REQUIREMENT. Check every line below, and copy those that include "computer".

GIVEN INFORMATION.
_ _ _
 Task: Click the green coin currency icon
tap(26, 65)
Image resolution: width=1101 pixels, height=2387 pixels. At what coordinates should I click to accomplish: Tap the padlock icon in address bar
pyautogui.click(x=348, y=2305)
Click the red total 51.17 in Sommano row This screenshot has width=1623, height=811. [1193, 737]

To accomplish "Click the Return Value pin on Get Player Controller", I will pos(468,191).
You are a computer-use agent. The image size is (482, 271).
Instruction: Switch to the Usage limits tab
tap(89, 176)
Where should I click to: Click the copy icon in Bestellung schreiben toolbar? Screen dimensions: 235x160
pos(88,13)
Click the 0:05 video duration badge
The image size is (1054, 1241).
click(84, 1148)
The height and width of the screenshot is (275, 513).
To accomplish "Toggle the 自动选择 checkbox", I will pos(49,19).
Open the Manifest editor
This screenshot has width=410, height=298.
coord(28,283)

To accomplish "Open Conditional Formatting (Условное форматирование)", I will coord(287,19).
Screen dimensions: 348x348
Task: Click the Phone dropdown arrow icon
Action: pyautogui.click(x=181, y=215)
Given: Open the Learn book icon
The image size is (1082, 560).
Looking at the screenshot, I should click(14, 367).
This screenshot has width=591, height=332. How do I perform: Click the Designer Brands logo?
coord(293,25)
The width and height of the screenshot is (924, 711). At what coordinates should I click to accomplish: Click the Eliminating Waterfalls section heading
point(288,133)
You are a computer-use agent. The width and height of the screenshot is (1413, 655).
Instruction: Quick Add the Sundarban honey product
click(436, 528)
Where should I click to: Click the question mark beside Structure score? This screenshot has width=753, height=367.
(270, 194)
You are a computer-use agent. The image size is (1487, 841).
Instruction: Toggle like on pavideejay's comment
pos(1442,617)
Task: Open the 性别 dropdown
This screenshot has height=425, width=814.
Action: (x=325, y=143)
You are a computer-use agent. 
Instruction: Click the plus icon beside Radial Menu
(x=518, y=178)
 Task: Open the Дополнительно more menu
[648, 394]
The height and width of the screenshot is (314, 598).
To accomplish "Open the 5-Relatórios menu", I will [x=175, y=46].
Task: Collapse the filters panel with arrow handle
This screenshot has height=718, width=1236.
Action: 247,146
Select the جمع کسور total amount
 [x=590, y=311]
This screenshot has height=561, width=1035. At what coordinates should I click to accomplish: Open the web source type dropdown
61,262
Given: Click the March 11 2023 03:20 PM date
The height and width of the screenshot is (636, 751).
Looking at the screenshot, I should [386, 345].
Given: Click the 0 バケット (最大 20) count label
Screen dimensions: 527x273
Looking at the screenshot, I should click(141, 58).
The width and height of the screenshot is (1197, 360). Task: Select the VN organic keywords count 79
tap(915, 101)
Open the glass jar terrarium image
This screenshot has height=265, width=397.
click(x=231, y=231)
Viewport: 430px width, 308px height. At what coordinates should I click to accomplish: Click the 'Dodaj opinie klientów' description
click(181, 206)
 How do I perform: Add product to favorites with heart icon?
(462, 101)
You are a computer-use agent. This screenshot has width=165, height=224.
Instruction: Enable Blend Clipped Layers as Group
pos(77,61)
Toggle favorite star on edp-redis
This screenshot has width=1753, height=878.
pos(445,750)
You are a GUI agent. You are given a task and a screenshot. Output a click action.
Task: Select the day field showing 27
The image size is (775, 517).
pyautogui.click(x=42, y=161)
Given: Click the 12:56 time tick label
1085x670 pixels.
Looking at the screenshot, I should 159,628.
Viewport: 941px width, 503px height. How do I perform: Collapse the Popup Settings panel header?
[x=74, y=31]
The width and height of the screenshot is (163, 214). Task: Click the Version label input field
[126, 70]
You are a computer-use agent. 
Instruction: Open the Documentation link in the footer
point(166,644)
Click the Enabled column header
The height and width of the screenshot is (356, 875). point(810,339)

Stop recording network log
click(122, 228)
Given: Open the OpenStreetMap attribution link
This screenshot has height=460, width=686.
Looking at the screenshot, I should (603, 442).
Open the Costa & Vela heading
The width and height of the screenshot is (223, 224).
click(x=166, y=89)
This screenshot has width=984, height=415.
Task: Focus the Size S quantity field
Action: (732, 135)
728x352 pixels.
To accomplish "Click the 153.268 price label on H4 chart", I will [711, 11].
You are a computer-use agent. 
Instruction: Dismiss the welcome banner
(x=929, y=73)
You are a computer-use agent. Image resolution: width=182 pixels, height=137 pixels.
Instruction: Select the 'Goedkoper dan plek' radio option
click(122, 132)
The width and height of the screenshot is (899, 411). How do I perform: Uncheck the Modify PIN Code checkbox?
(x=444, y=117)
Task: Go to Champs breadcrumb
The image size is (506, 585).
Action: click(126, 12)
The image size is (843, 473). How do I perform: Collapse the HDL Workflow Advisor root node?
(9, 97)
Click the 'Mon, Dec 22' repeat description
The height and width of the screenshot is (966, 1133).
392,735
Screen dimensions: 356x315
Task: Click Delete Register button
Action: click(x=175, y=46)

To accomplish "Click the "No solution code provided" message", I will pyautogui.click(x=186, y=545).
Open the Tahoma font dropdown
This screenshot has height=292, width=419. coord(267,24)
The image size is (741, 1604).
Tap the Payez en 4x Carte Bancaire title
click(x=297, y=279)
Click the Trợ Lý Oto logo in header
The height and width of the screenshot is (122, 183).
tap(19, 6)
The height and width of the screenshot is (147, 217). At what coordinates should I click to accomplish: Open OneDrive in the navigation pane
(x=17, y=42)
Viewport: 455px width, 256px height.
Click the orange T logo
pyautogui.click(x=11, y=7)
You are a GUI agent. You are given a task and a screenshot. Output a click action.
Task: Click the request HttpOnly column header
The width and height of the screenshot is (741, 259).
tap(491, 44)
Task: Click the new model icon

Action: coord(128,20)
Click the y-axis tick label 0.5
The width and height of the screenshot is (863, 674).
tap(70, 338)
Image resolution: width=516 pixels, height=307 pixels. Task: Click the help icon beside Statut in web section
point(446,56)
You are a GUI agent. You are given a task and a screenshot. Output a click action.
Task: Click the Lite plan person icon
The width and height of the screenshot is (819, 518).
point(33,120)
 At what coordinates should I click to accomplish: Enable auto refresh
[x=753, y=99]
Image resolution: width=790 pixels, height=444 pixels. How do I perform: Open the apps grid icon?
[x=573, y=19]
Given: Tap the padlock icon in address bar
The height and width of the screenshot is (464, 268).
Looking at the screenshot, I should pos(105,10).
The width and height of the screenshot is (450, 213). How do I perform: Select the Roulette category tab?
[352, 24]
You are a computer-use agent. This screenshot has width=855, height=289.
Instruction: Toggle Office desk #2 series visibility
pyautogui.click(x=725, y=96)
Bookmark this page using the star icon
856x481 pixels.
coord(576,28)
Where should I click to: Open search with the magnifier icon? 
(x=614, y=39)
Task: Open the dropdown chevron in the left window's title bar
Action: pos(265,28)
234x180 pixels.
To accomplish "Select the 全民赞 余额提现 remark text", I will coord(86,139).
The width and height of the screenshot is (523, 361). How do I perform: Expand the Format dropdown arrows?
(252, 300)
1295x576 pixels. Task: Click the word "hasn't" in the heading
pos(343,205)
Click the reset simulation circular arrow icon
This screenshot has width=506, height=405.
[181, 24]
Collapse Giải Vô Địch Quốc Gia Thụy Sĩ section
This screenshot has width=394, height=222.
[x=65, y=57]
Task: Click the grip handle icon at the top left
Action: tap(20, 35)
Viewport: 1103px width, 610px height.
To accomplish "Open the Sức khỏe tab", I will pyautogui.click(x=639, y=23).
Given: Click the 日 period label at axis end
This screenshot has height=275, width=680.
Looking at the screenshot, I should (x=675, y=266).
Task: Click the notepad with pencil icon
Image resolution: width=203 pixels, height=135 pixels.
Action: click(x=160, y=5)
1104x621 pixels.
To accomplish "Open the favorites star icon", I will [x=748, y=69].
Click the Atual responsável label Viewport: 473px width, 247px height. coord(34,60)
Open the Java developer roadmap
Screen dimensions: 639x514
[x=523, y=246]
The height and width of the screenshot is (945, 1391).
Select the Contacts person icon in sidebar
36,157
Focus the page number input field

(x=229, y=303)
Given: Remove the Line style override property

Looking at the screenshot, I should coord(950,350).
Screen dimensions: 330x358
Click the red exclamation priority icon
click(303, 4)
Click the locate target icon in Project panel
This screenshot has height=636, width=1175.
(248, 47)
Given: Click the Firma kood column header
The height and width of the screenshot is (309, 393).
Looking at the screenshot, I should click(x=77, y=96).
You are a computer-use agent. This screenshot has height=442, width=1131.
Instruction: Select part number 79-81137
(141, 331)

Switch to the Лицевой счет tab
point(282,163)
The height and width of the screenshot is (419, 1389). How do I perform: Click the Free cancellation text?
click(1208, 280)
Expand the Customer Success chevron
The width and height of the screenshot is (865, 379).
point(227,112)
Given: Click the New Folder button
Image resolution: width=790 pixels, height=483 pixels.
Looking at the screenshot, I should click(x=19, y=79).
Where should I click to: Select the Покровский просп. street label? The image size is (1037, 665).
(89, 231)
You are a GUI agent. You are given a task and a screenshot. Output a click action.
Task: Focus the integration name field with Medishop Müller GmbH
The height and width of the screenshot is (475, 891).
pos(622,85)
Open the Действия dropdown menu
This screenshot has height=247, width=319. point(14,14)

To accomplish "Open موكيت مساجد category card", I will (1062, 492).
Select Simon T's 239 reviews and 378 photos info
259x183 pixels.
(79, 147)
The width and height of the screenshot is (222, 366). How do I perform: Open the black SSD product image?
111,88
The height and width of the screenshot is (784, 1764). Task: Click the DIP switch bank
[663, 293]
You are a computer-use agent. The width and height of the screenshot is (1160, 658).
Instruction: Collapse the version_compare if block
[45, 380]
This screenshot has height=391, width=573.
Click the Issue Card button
_ _ _
SOLVED PROBLEM.
You are a computer-use agent. The image size is (482, 271).
You are a computer-use agent. The width and height of the screenshot is (1413, 655).
You are a computer-use agent. The image size is (1487, 841).
You are a computer-use agent. 
You are a computer-use agent. This screenshot has width=165, height=224.
You are a computer-use agent. 
You are a computer-use agent. 
You are a computer-use agent. Image resolution: width=182 pixels, height=137 pixels.
You are a computer-use agent. This screenshot has width=855, height=289.
You are a computer-use agent. This screenshot has height=442, width=1131.
You are a computer-use agent. The width and height of the screenshot is (1160, 658).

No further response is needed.